At the line that contains "Lisää ostoskoriin [button] (81, 1087)", begin setting down every line word for word, and stop after the last line of the listing.

################

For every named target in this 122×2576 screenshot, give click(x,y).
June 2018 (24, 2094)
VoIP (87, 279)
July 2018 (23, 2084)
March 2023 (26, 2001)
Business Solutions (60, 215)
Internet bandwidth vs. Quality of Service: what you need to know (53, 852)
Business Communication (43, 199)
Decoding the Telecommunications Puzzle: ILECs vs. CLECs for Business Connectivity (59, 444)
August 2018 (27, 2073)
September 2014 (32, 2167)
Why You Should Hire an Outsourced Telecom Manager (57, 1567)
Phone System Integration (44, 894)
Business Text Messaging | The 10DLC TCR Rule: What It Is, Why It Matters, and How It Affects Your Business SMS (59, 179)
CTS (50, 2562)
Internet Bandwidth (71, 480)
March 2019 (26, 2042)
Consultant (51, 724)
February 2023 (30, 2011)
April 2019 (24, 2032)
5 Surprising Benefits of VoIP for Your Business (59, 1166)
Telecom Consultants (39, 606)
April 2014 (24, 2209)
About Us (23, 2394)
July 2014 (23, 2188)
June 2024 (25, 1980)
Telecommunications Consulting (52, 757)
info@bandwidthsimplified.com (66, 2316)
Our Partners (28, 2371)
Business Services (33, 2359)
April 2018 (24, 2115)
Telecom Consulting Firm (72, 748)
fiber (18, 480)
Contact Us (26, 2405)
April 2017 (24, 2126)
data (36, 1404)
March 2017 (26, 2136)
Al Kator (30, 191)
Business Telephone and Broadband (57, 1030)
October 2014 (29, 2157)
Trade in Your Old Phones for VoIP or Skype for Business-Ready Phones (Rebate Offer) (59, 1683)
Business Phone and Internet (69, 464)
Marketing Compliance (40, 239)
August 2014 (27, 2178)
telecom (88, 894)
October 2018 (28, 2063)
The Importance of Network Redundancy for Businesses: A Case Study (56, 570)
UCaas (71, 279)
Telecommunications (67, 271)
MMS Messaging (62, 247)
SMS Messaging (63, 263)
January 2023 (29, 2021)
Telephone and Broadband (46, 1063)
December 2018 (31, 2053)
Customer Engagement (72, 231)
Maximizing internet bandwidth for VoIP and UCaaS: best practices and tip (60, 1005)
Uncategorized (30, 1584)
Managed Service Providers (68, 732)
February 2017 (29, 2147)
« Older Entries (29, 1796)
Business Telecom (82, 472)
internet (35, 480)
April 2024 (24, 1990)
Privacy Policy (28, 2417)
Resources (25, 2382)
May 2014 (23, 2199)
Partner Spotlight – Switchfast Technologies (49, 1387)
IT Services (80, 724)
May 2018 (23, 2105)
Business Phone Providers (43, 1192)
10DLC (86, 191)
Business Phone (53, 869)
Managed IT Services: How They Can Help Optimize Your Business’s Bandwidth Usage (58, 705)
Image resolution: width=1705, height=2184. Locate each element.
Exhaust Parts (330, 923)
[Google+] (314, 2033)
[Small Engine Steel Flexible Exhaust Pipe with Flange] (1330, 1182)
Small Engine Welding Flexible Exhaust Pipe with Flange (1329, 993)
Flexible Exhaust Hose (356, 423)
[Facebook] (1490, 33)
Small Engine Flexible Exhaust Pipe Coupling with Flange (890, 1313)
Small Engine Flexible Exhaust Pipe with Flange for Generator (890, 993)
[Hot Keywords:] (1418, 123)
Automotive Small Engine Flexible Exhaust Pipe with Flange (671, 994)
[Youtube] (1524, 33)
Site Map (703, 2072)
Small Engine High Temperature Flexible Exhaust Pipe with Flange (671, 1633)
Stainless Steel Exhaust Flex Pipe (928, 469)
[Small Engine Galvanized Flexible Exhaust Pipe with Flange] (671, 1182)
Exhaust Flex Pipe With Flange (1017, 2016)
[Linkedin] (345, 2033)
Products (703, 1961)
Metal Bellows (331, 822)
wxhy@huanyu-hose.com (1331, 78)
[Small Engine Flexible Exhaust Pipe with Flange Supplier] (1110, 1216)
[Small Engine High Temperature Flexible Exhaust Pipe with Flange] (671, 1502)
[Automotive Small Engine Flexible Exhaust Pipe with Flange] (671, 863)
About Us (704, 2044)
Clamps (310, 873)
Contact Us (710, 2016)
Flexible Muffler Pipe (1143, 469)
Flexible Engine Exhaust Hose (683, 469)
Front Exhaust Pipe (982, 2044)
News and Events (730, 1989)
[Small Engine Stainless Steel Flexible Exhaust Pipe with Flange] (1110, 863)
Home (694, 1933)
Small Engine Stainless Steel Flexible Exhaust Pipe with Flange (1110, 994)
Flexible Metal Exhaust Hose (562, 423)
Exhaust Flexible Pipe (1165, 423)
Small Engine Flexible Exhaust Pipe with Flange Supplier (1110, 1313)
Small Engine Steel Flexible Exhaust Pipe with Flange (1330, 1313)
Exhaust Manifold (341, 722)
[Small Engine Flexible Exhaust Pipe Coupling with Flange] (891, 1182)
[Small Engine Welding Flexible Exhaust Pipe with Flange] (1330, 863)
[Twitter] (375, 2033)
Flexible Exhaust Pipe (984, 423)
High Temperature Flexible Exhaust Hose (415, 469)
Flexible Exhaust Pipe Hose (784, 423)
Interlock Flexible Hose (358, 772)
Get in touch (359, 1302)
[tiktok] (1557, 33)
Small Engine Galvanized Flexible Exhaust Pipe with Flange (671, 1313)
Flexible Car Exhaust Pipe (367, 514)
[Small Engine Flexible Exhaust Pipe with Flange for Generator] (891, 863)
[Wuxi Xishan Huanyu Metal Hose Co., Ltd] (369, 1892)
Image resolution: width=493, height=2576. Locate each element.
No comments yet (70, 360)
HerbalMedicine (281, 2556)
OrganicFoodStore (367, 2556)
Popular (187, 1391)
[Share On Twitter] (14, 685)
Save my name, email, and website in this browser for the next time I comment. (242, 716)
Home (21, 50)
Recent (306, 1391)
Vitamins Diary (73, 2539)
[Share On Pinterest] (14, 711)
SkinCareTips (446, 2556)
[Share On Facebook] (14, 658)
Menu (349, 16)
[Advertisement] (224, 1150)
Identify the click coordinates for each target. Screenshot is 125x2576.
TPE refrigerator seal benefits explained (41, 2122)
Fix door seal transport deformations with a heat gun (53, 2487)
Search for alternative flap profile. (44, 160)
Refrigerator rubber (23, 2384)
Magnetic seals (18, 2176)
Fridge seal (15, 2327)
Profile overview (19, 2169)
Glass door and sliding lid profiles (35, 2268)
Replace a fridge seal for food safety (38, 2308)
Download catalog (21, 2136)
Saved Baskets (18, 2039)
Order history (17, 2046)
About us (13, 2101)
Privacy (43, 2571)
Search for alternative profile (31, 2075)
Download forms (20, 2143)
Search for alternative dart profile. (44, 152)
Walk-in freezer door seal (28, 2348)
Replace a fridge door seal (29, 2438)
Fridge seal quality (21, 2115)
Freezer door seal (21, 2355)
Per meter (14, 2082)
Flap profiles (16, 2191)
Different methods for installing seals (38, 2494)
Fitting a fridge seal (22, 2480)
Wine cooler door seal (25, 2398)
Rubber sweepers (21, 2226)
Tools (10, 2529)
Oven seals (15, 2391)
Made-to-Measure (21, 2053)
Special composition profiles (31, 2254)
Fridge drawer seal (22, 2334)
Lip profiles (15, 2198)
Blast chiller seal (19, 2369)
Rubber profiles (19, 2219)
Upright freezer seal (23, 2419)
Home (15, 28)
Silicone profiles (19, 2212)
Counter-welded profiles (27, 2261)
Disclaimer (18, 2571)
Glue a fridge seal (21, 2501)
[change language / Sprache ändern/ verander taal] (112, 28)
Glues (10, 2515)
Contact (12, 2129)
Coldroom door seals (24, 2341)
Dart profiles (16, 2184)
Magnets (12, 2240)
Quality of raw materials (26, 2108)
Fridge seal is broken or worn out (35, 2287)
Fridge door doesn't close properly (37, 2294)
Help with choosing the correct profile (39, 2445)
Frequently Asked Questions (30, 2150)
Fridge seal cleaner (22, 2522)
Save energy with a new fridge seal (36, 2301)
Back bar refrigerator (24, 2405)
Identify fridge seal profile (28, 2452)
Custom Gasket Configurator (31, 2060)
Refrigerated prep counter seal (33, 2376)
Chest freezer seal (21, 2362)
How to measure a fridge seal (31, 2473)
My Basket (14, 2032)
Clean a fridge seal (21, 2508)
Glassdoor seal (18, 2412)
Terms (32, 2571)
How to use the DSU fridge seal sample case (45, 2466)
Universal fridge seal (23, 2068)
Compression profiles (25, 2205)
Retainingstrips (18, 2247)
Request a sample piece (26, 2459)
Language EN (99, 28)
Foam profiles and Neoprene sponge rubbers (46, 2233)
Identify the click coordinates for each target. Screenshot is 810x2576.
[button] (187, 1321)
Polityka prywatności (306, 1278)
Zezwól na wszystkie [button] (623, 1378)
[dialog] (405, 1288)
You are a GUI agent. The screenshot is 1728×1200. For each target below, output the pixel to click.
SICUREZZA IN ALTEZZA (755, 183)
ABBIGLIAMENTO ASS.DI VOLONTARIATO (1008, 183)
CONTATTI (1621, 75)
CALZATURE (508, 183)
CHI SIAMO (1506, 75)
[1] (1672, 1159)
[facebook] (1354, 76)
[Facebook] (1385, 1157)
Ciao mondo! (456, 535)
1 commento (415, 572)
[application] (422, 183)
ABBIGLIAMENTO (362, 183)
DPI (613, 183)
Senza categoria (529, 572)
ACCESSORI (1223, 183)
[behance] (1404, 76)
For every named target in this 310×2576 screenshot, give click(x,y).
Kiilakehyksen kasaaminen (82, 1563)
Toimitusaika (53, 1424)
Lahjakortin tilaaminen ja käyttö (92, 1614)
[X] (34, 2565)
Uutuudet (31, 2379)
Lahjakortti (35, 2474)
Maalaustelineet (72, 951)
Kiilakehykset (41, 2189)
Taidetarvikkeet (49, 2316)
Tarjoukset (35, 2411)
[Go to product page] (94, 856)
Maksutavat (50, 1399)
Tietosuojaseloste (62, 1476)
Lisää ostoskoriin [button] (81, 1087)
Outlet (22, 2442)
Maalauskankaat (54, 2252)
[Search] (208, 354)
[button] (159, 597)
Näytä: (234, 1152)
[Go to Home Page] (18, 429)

################

Task result —
Lisää ostoskoriin [button] (81, 1087)
Outlet (22, 2442)
Maalauskankaat (54, 2252)
[Search] (208, 354)
[button] (159, 597)
Näytä: (234, 1152)
[Go to Home Page] (18, 429)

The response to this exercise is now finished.